Parole ou Silence ?

Il y a quelques semaines, on me demandait « mon Père, faut-il tout dire ? » et en particulier « faut-il tout dire de ma vie passée à celle qui va devenir ma femme dans quelques mois ? ». C’est une vraie et bonne question. Car notre parole peut tout à la fois bénir mais aussi maudire et blesser. Dans notre monde médiatique, une parole bien placée ou mal placée peut « tuer » quelqu’un médiatiquement en un instant. On le sent bien dans la guerre en Ukraine que le terrain des déclarations et de l’information semble aussi important que celui des militaires. Dans un registre plus léger, quand on regarde des émissions comme « Un dîner presque parfait » ou « 4 mariages pour une lune de miel »… je suis frappé par la dureté des notes et des paroles. Souvent les participants semblent incapables de reconnaître la bonté des autres et ont des paroles dures les uns vis-à-vis des autres avec des notes toujours mauvaises. Parfois, au nom de la « vérité » les paroles se transforment en un flot de critiques et de remarques blessantes sans ménagement.

### MATÉRIEL FOURNI
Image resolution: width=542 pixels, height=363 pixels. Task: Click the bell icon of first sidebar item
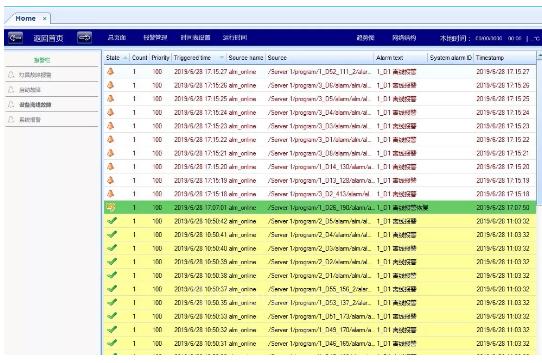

### CONSIGNES
1. Répondez aux questions suivantes sur le texte sur la parole et le silence :
(a) À qui la personne qui interroge se demande-t-elle s'il faut tout dire de sa vie passée ?
(b) Quelles émissions de télévision le texte cite-t-il ?
(c) Dans la guerre en Ukraine, quel terrain semble aussi important que celui des militaires ?
2. D'après le texte sur la parole et le silence, pourquoi la question « faut-il tout dire ? » est-elle une vraie et bonne question ?
3. Poursuivez le texte sur la parole et le silence après sa dernière phrase.

### RÉPONSES PAR CONSIGNE
1.
(a) À celle qui va devenir sa femme dans quelques mois.
(b) « Un dîner presque parfait » et « 4 mariages pour une lune de miel ».
(c) Le terrain des déclarations et de l'information.

2. Parce que notre parole peut à la fois bénir, mais aussi maudire et blesser.

3.
 Si la Parole de Dieu est parfois tranchante, pour notre bien, la parole humaine, notre parole, est donc parfois blessante. Le Seigneur en ce dimanche nous offre un petit examen de conscience : « Ce qui sort de la bouche, c’est ce qui déborde du cœur ». Il nous faut donc réfléchir, dans la suite de l’Évangile de dimanche dernier qui nous appelait à la Miséricorde, sur le sens et l’opportunité de nos paroles, qu’elles soient orales, ou bien de nos jours par messages ou réseaux sociaux interposés.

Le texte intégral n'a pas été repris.